::: DADOS DE ENTRADA :::

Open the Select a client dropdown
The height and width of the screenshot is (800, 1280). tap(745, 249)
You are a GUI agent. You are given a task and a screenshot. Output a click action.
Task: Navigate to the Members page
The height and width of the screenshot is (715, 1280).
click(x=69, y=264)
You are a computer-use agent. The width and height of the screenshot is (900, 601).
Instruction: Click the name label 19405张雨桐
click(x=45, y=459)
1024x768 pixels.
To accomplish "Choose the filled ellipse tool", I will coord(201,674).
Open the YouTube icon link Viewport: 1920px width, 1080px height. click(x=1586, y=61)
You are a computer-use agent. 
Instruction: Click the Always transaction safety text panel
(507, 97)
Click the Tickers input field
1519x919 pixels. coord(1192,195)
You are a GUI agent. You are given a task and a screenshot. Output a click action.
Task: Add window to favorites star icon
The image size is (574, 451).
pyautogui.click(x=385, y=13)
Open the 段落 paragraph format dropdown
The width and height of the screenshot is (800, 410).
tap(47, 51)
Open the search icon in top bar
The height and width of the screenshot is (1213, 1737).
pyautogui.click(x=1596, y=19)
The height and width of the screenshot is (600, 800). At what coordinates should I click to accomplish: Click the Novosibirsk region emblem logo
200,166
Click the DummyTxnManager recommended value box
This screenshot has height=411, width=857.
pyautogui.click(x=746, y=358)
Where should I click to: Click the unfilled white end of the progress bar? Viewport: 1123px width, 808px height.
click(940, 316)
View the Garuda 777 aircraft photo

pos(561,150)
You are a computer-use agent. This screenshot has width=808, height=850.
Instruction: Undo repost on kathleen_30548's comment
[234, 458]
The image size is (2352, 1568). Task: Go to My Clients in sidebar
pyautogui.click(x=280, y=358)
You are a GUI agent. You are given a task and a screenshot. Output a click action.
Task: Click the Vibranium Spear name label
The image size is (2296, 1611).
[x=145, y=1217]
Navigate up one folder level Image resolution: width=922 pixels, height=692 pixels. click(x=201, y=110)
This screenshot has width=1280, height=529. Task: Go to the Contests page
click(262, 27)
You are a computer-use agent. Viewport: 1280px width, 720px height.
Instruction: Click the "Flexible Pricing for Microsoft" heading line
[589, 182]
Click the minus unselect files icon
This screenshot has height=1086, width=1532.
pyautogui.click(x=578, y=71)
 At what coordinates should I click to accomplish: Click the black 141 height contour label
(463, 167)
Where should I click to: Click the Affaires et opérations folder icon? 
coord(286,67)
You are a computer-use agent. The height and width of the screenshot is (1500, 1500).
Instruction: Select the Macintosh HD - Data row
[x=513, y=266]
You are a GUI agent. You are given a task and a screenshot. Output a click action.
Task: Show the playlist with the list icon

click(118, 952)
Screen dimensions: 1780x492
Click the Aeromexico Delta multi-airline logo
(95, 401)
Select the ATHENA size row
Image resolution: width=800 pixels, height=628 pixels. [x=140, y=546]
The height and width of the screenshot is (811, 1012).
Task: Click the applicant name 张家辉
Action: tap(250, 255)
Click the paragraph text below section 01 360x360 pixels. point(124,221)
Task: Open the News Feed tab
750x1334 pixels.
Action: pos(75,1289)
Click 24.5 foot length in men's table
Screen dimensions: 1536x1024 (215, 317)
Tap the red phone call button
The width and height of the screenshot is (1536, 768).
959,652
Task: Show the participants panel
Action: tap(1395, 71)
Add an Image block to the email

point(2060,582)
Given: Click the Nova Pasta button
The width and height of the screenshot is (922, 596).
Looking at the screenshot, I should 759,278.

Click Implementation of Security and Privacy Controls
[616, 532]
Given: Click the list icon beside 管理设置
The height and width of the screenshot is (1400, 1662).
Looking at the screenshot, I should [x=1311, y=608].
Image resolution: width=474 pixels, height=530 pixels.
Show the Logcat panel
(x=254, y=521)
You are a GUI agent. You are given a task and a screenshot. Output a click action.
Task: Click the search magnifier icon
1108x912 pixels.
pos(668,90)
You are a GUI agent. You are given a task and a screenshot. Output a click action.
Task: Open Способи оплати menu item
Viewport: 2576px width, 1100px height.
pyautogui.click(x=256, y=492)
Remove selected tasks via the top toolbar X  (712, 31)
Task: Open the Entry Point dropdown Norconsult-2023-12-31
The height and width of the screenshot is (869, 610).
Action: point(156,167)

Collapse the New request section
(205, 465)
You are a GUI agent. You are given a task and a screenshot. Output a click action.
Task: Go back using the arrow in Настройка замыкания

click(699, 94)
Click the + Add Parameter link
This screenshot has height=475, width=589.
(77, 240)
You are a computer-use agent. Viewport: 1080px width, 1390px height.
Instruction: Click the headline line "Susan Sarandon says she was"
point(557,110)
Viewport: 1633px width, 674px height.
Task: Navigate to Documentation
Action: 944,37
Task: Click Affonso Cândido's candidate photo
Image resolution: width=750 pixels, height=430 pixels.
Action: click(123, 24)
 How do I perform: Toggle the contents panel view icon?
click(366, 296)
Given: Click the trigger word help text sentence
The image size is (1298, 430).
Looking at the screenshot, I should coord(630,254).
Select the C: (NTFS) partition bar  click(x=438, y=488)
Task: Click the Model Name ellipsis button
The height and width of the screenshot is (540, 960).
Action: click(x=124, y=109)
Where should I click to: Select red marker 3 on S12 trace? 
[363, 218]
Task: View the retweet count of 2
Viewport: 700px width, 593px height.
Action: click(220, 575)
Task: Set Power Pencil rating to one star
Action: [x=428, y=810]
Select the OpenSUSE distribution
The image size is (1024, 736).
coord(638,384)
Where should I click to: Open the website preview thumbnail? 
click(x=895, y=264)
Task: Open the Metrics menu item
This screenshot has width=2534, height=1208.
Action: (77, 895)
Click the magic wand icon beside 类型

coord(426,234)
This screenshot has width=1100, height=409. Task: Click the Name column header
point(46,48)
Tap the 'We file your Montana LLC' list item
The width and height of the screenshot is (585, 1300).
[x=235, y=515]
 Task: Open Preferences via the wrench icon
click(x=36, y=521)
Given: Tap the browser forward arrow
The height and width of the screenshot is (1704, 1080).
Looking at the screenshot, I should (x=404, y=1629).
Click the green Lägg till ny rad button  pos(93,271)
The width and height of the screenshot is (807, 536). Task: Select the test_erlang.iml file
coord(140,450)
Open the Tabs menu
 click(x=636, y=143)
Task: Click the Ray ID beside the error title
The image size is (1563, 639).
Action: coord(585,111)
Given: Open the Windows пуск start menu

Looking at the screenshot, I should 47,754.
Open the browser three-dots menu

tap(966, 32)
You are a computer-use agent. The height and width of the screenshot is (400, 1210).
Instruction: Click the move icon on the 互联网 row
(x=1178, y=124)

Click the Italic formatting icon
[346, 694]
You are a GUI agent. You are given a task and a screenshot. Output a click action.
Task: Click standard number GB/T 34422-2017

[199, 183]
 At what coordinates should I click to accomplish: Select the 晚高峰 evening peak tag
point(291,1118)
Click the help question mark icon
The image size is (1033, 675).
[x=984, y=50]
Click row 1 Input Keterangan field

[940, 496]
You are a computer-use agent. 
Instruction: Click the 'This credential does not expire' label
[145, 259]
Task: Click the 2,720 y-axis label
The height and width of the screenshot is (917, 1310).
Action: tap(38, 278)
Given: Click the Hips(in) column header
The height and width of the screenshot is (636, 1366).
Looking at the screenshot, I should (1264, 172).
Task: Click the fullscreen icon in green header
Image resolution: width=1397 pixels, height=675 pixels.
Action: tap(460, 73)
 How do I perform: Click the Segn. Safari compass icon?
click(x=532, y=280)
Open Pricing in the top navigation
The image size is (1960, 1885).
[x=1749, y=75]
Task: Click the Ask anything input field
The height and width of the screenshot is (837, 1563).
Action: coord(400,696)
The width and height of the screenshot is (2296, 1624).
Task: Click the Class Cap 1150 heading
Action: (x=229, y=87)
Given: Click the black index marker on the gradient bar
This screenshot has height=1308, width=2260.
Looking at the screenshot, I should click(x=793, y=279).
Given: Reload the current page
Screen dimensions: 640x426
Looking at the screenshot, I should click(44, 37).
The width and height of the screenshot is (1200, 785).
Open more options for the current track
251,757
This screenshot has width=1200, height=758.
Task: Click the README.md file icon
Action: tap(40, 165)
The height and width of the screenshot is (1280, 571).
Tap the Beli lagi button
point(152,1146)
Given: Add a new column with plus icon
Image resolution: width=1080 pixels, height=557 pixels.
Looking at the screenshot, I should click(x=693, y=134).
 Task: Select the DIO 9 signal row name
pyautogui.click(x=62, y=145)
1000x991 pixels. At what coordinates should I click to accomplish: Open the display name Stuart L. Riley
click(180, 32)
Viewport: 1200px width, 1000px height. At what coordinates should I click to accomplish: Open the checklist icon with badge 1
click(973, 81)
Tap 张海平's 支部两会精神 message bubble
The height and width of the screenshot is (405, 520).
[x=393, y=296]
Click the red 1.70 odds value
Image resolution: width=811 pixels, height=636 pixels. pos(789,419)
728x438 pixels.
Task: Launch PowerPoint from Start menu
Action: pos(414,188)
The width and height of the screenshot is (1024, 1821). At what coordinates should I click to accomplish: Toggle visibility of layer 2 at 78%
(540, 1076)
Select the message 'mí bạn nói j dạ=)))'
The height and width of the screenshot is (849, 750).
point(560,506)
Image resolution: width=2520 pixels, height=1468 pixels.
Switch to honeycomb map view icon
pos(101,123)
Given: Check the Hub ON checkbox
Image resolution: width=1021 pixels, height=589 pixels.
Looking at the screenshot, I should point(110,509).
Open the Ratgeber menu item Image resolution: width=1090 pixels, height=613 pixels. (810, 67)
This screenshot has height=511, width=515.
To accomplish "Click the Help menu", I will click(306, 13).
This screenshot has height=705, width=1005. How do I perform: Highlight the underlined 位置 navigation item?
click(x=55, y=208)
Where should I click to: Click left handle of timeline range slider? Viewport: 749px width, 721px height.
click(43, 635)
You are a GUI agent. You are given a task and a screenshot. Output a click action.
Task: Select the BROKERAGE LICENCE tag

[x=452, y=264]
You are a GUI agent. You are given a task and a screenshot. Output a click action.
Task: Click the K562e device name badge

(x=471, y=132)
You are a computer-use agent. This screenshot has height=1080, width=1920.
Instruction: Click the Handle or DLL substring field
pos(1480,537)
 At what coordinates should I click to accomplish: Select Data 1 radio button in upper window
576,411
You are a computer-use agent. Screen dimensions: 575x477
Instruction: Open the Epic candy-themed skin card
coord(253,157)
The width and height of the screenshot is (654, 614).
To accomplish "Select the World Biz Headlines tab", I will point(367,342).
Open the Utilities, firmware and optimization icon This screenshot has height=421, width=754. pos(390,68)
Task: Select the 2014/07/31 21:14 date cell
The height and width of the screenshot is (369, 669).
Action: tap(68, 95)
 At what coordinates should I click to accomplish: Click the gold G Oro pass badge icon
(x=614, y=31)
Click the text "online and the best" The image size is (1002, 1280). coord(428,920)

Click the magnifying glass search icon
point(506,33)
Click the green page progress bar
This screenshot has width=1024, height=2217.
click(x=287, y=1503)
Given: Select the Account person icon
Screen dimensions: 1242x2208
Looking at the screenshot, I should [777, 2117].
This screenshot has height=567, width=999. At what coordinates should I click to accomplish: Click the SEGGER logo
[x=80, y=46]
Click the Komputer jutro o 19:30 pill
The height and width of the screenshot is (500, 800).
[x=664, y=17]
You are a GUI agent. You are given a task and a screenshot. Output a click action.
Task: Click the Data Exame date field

:::

PROBLEMA A RESOLVER: Reescreva em forma de lista numerada as linhas que vão da que contém "Task: Click the 2,720 y-axis label" até a que contém "Looking at the screenshot, I should click(44, 37).", ambas incluídas, deixando de fora as linhas em branco.

RESPOSTA CORRETA:
1. Task: Click the 2,720 y-axis label
2. The height and width of the screenshot is (917, 1310).
3. Action: tap(38, 278)
4. Given: Click the Hips(in) column header
5. The height and width of the screenshot is (636, 1366).
6. Looking at the screenshot, I should (1264, 172).
7. Task: Click the fullscreen icon in green header
8. Image resolution: width=1397 pixels, height=675 pixels.
9. Action: tap(460, 73)
10.  How do I perform: Click the Segn. Safari compass icon?
11. click(x=532, y=280)
12. Open Pricing in the top navigation
13. The image size is (1960, 1885).
14. [x=1749, y=75]
15. Task: Click the Ask anything input field
16. The height and width of the screenshot is (837, 1563).
17. Action: coord(400,696)
18. The width and height of the screenshot is (2296, 1624).
19. Task: Click the Class Cap 1150 heading
20. Action: (x=229, y=87)
21. Given: Click the black index marker on the gradient bar
22. This screenshot has height=1308, width=2260.
23. Looking at the screenshot, I should click(x=793, y=279).
24. Given: Reload the current page
25. Screen dimensions: 640x426
26. Looking at the screenshot, I should click(44, 37).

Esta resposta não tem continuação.